- **TASK GOAL**: Copy verbatim the block of lines in the entries below whose first line contains "Polityka prywatności (87, 1538)" and whose last line contains "ustawieniach (78, 1859)". Leave out all other lines.

- **PROVIDED INFORMATION**:
↓↓↓

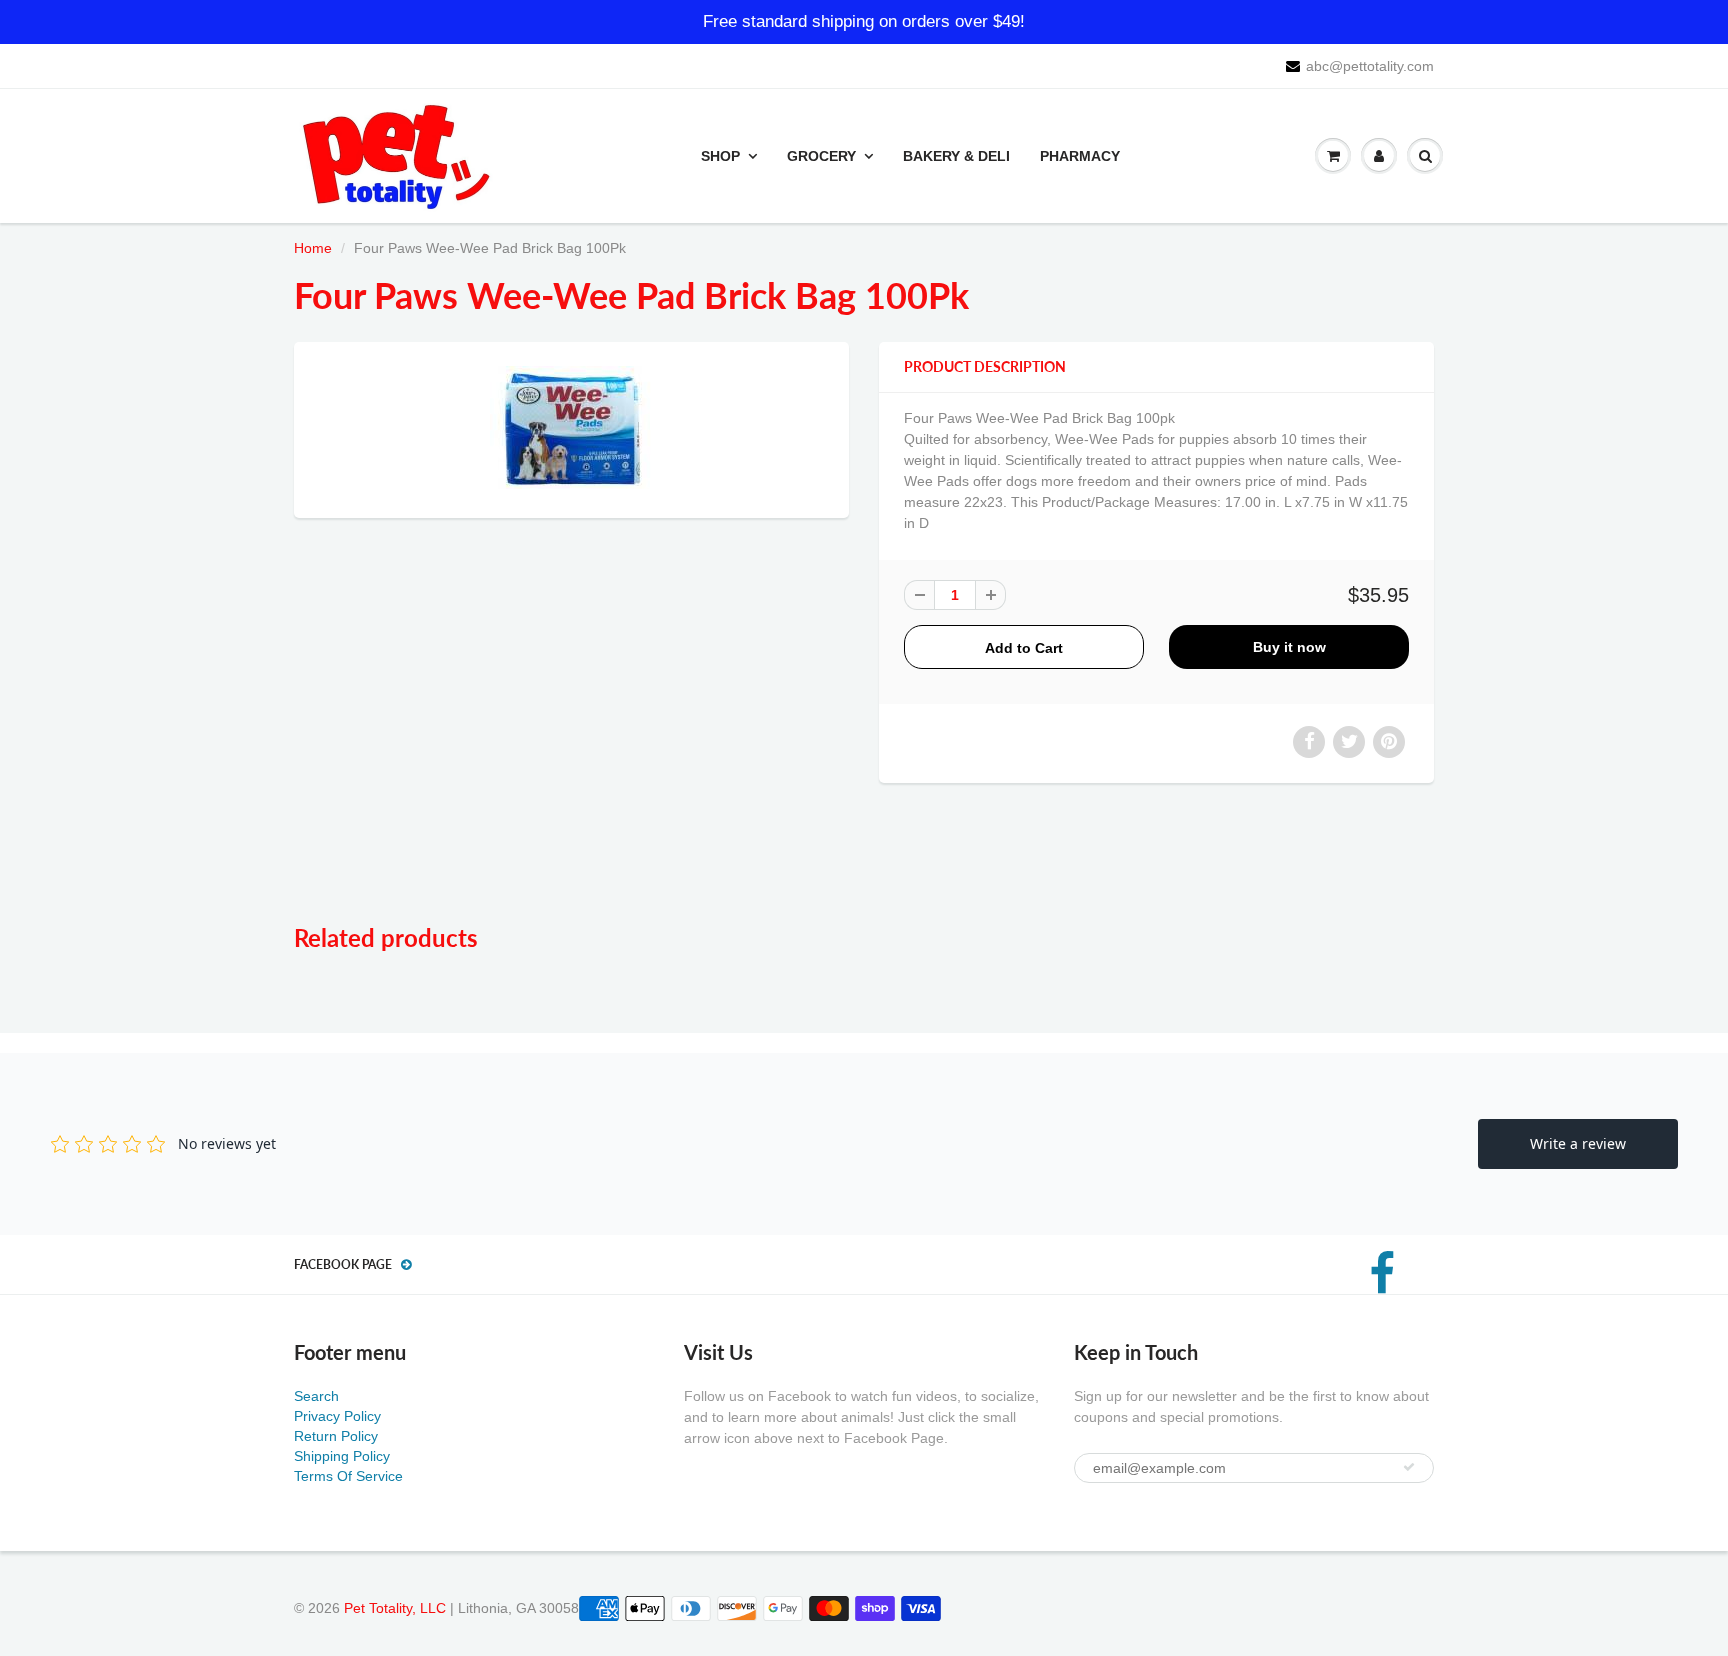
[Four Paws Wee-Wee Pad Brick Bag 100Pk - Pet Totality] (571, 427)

↑↑↑
↓↓↓

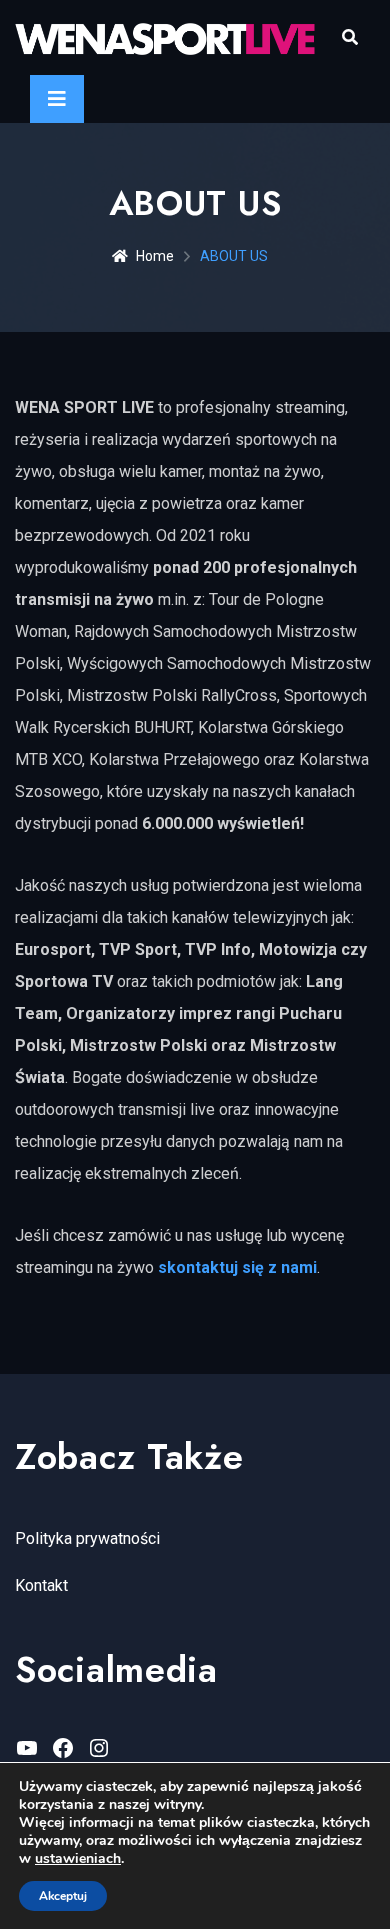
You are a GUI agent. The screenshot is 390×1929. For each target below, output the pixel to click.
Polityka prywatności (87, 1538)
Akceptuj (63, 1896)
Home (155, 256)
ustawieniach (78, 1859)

↑↑↑

- **ANSWER SPACE**:
Polityka prywatności (87, 1538)
Akceptuj (63, 1896)
Home (155, 256)
ustawieniach (78, 1859)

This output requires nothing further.